_Activity_: Nothing outside the lines below from the one containing "The width and height of the screenshot is (750, 535)." through the one containing "You are a computer-use" is to be printed; print those exactly, ends included, and drop the pictures.

Stored data
[Start of Attachment]

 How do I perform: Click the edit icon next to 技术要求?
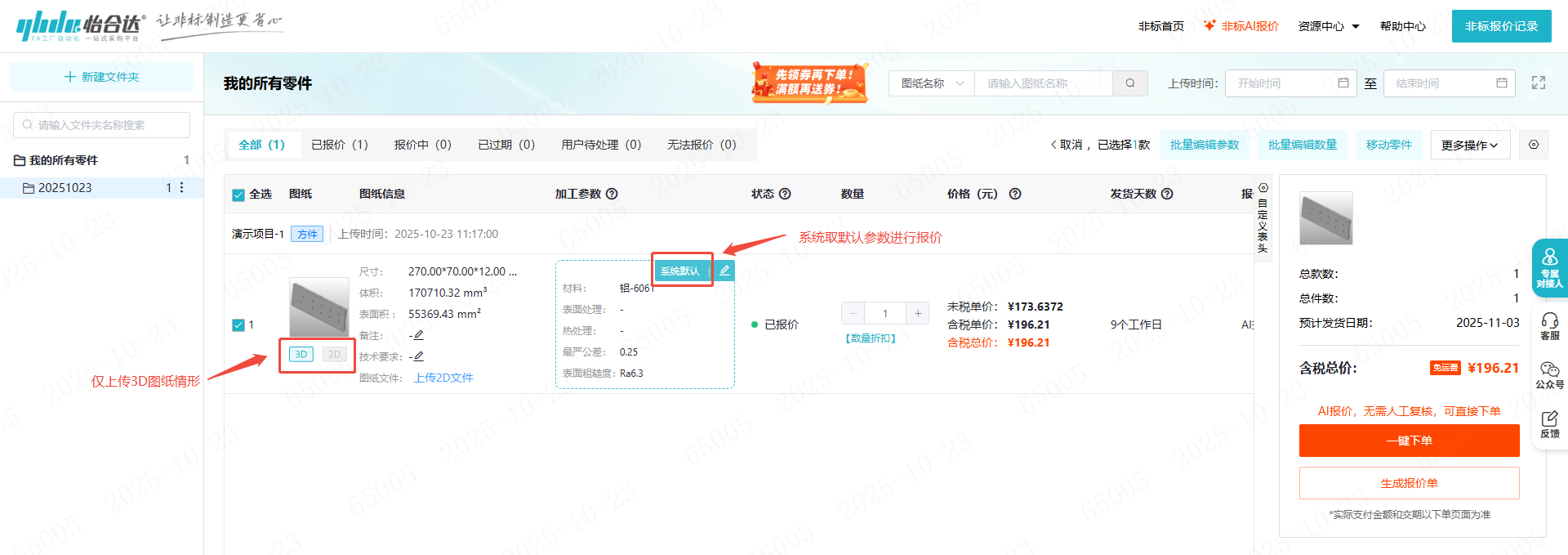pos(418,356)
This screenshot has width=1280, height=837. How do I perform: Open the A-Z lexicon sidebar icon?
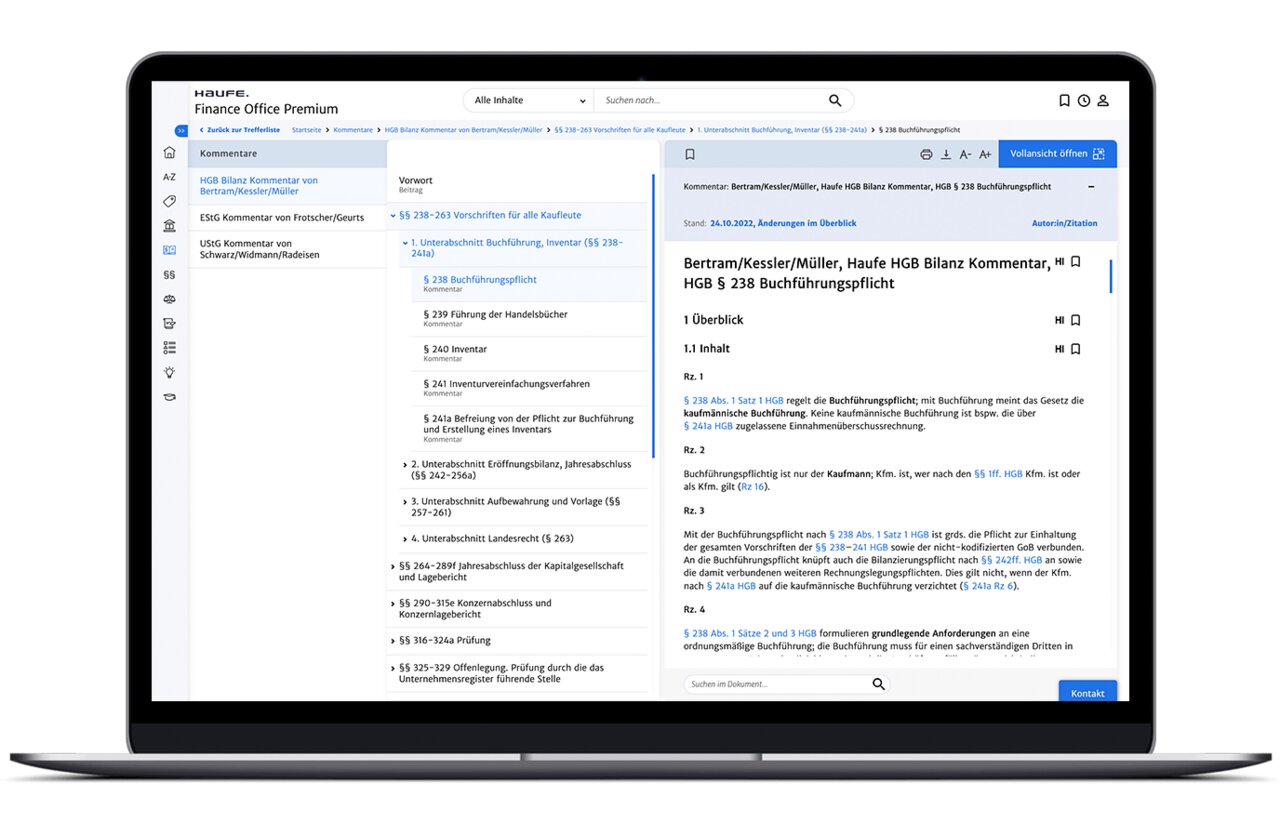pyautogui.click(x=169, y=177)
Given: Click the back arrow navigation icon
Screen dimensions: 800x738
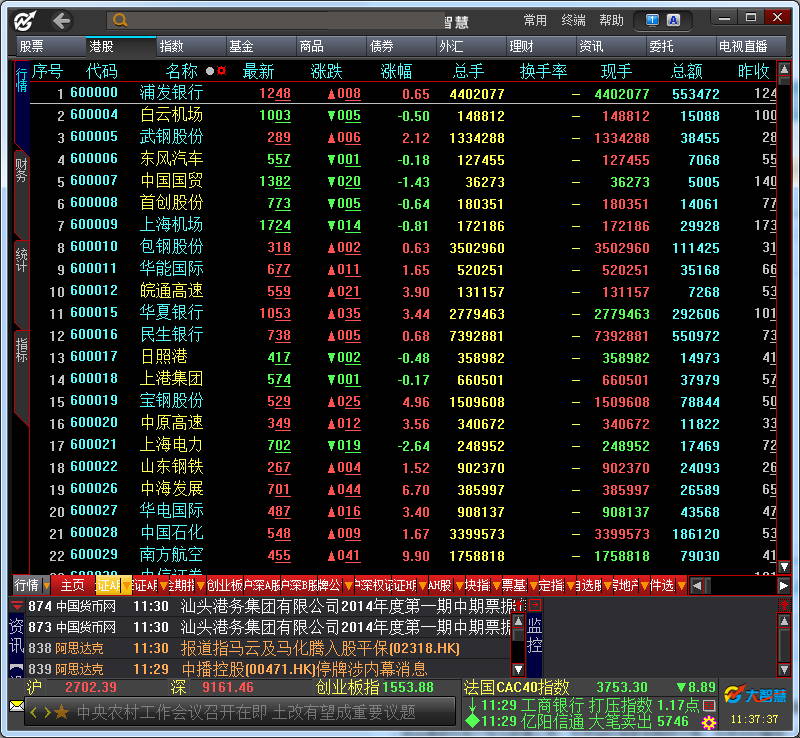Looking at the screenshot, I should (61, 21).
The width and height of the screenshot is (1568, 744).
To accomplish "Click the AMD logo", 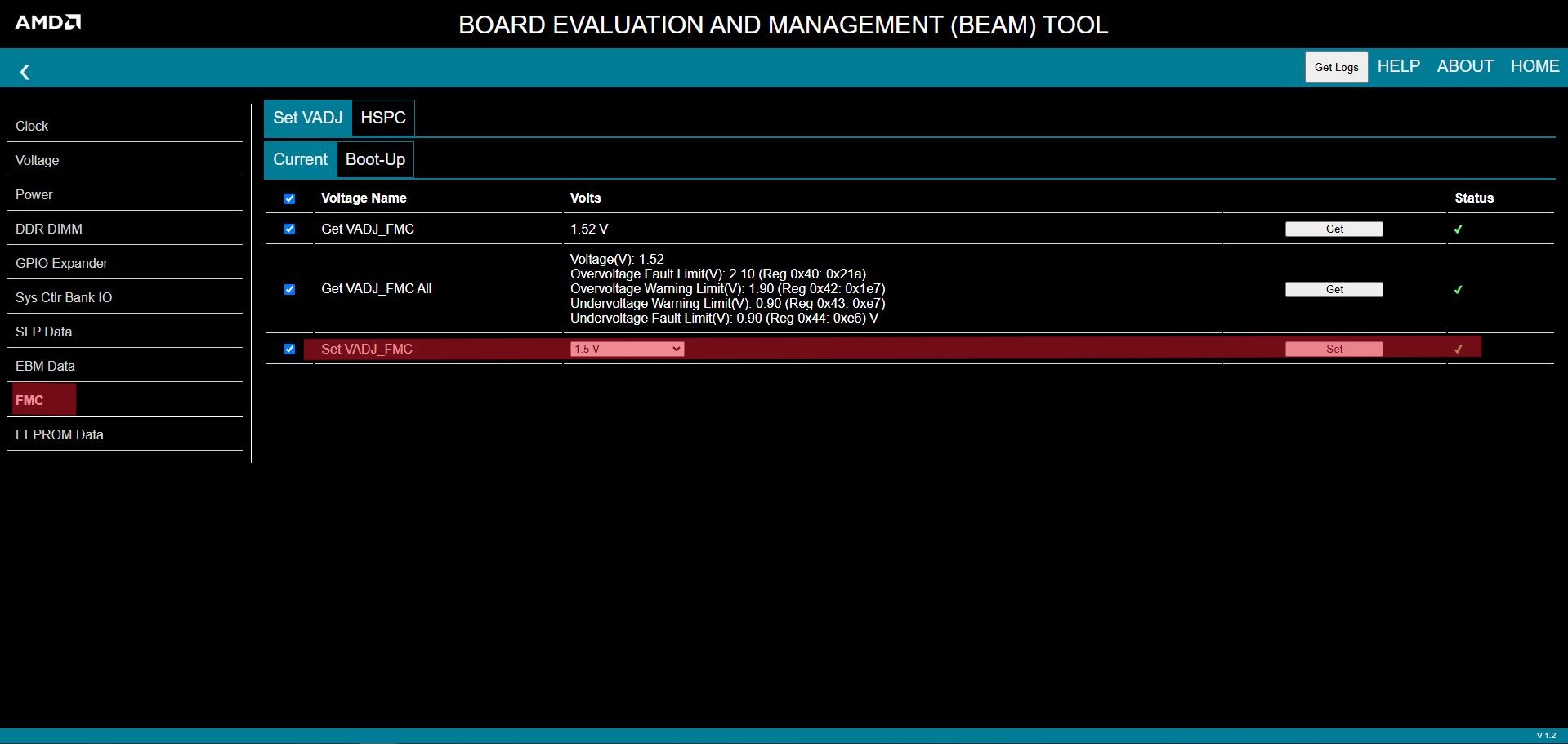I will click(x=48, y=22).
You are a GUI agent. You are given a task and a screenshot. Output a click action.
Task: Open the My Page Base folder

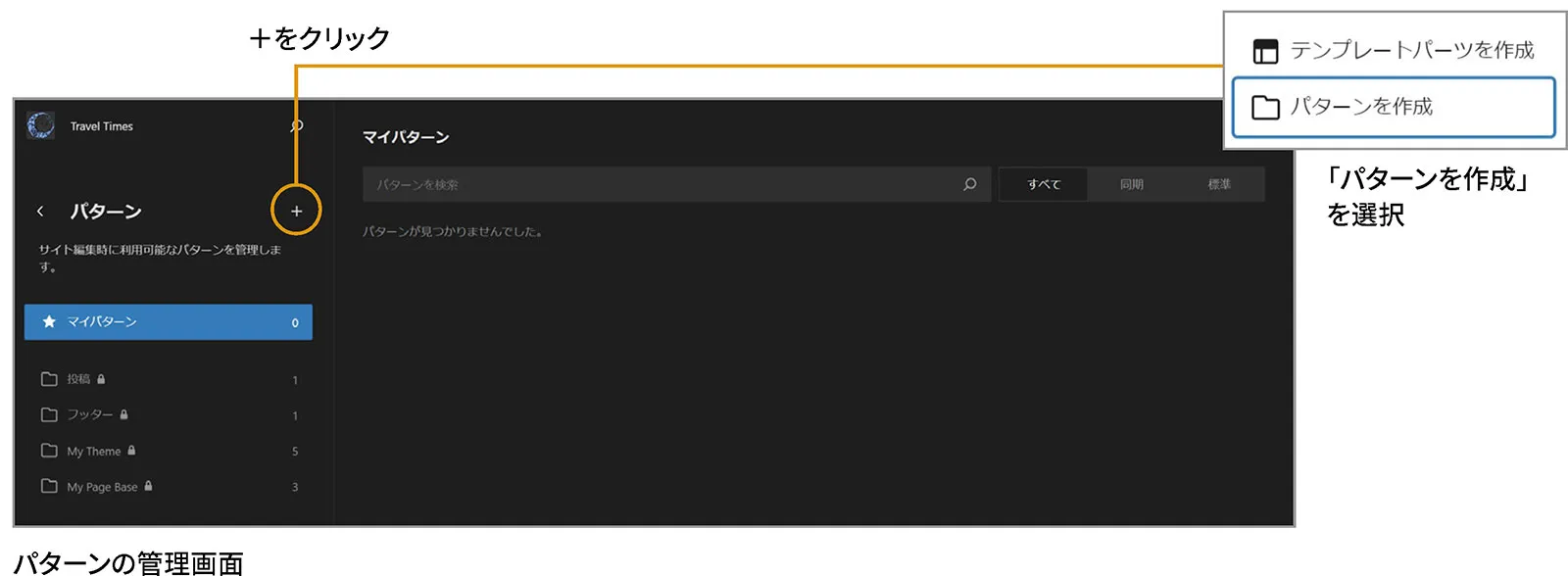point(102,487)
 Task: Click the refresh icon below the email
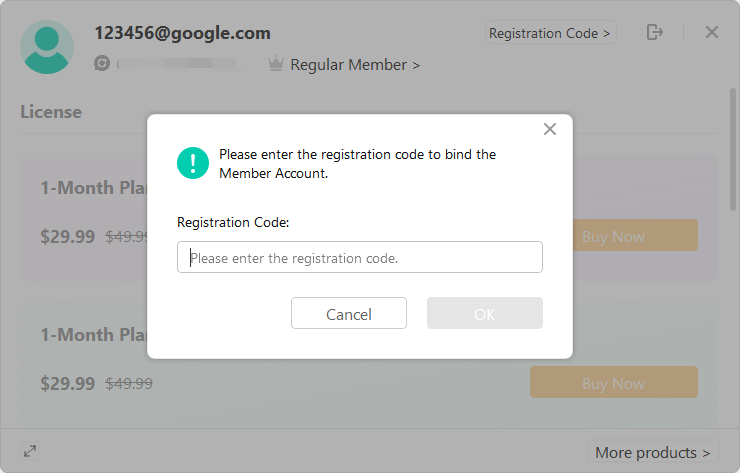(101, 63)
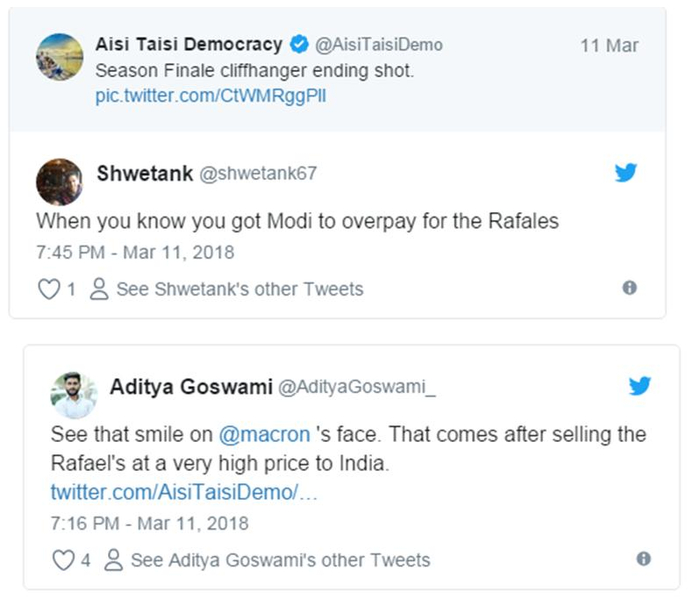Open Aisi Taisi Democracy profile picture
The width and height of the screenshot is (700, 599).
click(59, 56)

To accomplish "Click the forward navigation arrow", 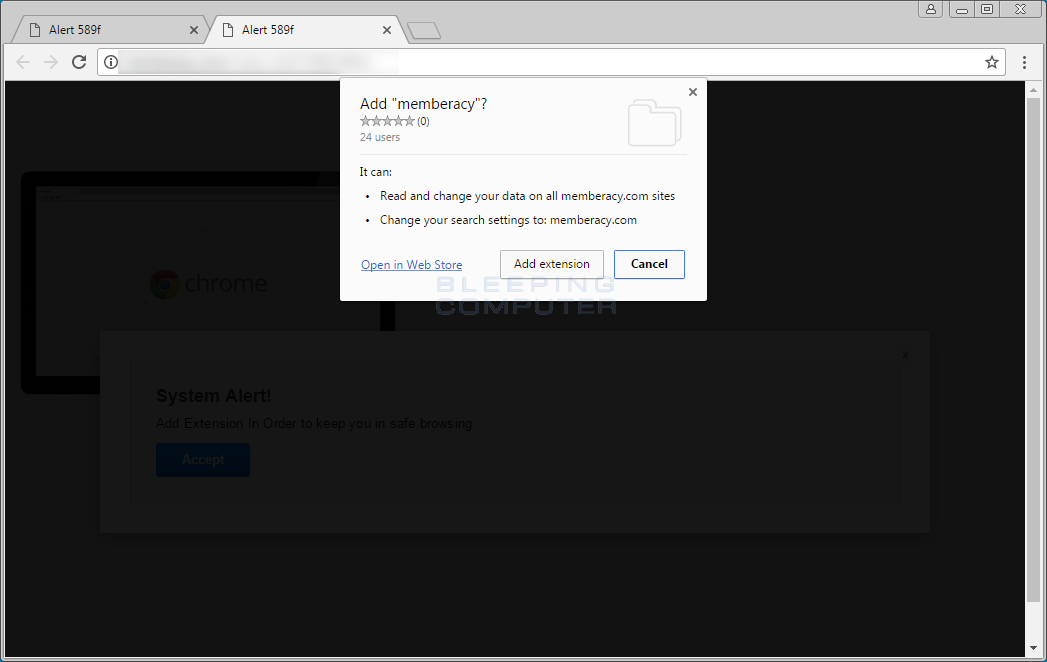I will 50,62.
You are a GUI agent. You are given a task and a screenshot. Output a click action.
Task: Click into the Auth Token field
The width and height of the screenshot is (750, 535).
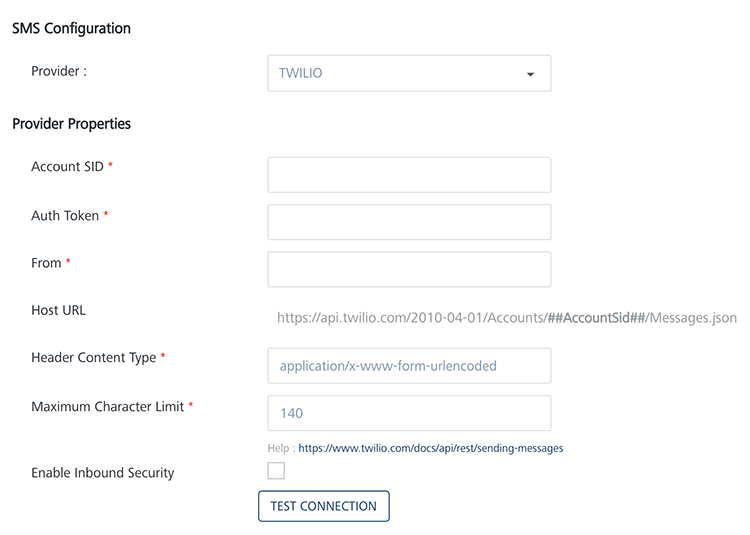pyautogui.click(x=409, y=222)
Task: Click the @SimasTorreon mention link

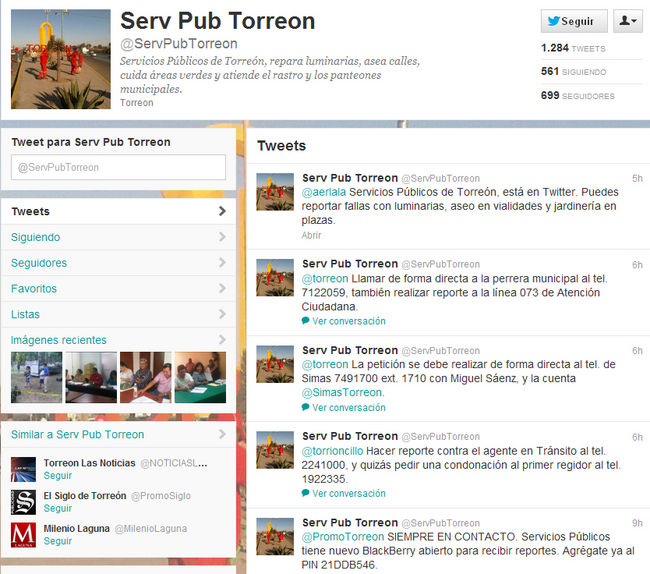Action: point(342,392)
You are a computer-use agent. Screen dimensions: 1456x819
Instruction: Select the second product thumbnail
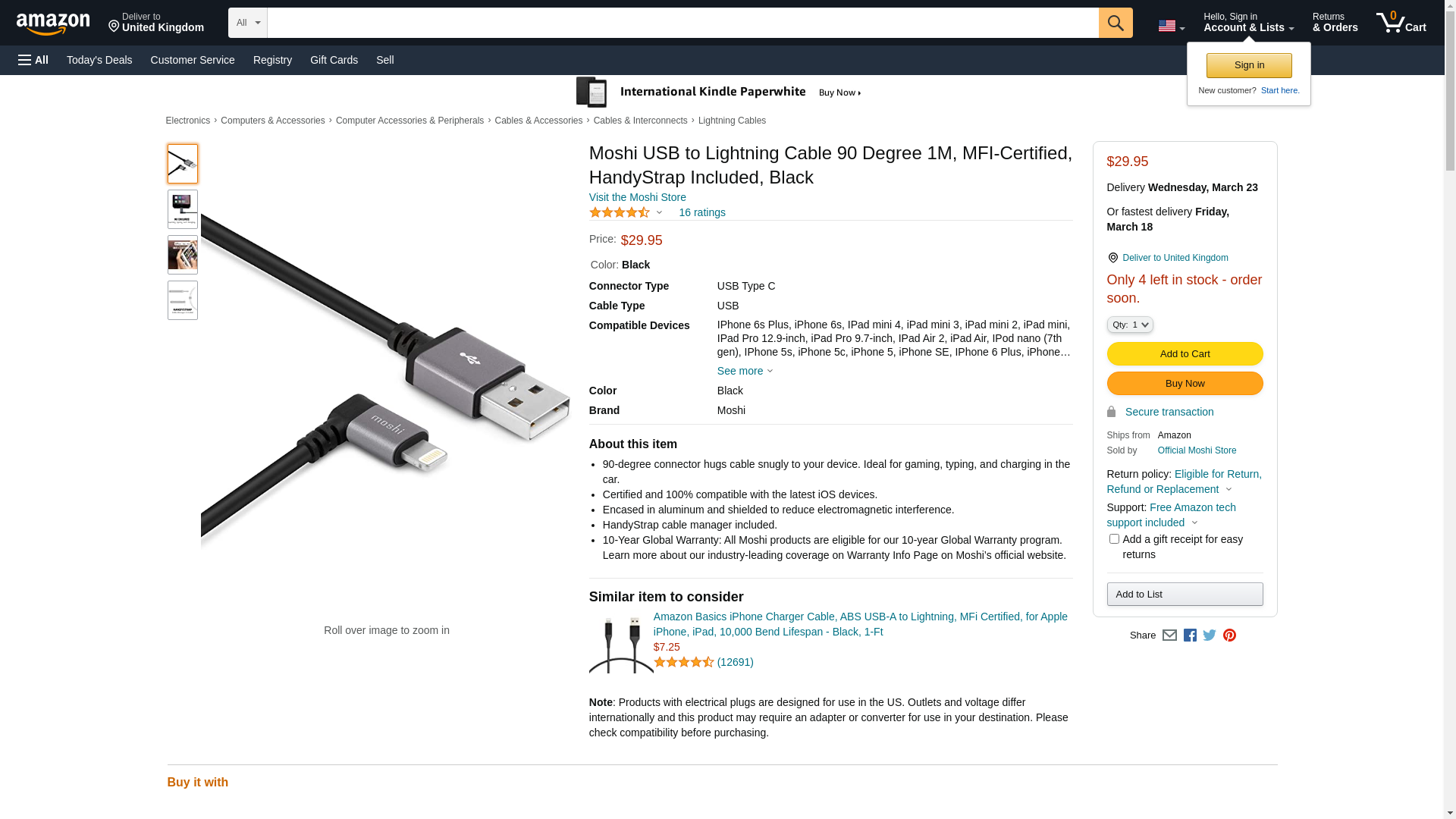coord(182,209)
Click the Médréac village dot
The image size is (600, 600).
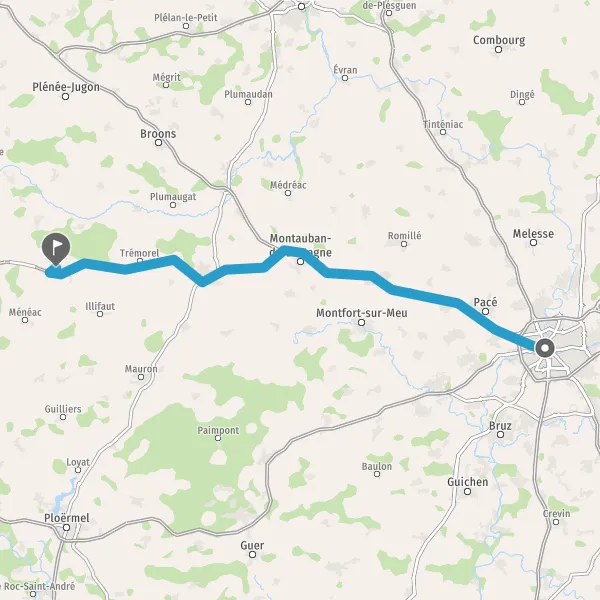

[End of Attachment]

_Your solution_:
The width and height of the screenshot is (750, 535).
pyautogui.click(x=409, y=222)
Task: Click the @SimasTorreon mention link

Action: point(342,392)
You are a computer-use agent. Screen dimensions: 1456x819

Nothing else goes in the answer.